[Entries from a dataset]

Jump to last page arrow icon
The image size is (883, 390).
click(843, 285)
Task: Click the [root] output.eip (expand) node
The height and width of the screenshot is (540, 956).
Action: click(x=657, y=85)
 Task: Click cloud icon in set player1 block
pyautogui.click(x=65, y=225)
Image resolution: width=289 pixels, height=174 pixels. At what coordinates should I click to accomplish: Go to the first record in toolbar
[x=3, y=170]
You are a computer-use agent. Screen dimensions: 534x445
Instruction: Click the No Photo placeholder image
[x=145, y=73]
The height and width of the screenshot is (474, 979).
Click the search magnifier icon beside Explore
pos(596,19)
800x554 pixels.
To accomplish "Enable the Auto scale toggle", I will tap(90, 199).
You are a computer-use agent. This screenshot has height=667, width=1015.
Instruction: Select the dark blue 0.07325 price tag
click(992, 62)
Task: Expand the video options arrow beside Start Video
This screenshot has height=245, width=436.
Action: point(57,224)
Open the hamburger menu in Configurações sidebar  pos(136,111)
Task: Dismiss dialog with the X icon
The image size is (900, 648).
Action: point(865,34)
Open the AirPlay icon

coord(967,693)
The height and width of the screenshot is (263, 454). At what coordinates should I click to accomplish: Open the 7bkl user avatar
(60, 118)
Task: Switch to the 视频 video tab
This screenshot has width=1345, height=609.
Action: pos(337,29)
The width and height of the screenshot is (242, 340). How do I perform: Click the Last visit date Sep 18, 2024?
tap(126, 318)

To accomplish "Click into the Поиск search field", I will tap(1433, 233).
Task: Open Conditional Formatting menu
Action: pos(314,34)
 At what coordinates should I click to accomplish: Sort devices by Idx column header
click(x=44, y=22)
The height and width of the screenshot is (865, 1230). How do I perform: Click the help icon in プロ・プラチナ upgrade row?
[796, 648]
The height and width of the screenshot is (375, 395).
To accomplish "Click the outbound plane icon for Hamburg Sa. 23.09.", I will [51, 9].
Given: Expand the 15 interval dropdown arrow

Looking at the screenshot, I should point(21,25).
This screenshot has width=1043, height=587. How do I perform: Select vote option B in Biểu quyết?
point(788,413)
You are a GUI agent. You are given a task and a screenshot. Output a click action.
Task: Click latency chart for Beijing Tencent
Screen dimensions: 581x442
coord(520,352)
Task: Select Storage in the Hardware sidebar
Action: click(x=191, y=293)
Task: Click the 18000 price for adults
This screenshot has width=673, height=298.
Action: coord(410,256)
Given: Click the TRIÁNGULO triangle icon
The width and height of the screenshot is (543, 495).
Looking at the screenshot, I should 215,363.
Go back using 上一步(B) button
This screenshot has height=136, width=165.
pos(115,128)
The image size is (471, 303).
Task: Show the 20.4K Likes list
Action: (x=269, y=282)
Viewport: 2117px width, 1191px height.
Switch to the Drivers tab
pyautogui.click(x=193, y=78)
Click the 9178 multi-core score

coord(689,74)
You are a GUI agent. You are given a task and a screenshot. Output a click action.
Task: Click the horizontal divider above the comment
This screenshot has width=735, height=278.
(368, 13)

- **The request**
Copy the lines of the entries above verbatim, starting at the line containing "Task: Click cloud icon in set player1 block" and ending at the line containing "[x=145, y=73]".

- **Completed exercise**
 Task: Click cloud icon in set player1 block
pyautogui.click(x=65, y=225)
Image resolution: width=289 pixels, height=174 pixels. At what coordinates should I click to accomplish: Go to the first record in toolbar
[x=3, y=170]
You are a computer-use agent. Screen dimensions: 534x445
Instruction: Click the No Photo placeholder image
[x=145, y=73]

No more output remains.